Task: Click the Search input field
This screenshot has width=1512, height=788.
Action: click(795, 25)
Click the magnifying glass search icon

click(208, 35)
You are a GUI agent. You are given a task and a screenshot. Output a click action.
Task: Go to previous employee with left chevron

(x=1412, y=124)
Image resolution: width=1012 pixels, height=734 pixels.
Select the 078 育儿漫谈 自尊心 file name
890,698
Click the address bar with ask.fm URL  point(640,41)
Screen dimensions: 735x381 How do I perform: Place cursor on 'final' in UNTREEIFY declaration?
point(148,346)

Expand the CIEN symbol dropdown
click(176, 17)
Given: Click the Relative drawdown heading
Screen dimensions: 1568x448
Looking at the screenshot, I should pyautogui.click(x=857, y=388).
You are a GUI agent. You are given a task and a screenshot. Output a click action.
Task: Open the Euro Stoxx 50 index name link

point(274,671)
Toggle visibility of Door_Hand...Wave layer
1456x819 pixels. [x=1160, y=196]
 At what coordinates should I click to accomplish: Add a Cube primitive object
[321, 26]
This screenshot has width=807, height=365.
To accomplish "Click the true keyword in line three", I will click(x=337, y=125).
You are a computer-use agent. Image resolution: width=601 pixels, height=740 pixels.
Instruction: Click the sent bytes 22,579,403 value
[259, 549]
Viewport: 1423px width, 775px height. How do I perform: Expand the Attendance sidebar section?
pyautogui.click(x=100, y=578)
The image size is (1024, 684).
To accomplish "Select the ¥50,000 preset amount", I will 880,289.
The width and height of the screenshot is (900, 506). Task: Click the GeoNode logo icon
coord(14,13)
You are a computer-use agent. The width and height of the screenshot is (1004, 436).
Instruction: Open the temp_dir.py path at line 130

▶ **What the exercise asks**:
The full set of entries above has to be restated exactly.

▶ **Written answer**:
Task: Click the Search input field
This screenshot has width=1512, height=788.
Action: click(795, 25)
Click the magnifying glass search icon

click(208, 35)
You are a GUI agent. You are given a task and a screenshot. Output a click action.
Task: Go to previous employee with left chevron

(x=1412, y=124)
Image resolution: width=1012 pixels, height=734 pixels.
Select the 078 育儿漫谈 自尊心 file name
890,698
Click the address bar with ask.fm URL  point(640,41)
Screen dimensions: 735x381 How do I perform: Place cursor on 'final' in UNTREEIFY declaration?
point(148,346)

Expand the CIEN symbol dropdown
click(176, 17)
Given: Click the Relative drawdown heading
Screen dimensions: 1568x448
Looking at the screenshot, I should pyautogui.click(x=857, y=388).
You are a GUI agent. You are given a task and a screenshot. Output a click action.
Task: Open the Euro Stoxx 50 index name link

point(274,671)
Toggle visibility of Door_Hand...Wave layer
1456x819 pixels. [x=1160, y=196]
 At what coordinates should I click to accomplish: Add a Cube primitive object
[321, 26]
This screenshot has width=807, height=365.
To accomplish "Click the true keyword in line three", I will click(x=337, y=125).
You are a computer-use agent. Image resolution: width=601 pixels, height=740 pixels.
Instruction: Click the sent bytes 22,579,403 value
[259, 549]
Viewport: 1423px width, 775px height. How do I perform: Expand the Attendance sidebar section?
pyautogui.click(x=100, y=578)
The image size is (1024, 684).
To accomplish "Select the ¥50,000 preset amount", I will 880,289.
The width and height of the screenshot is (900, 506). Task: Click the GeoNode logo icon
coord(14,13)
You are a computer-use agent. The width and height of the screenshot is (1004, 436).
Instruction: Open the temp_dir.py path at line 130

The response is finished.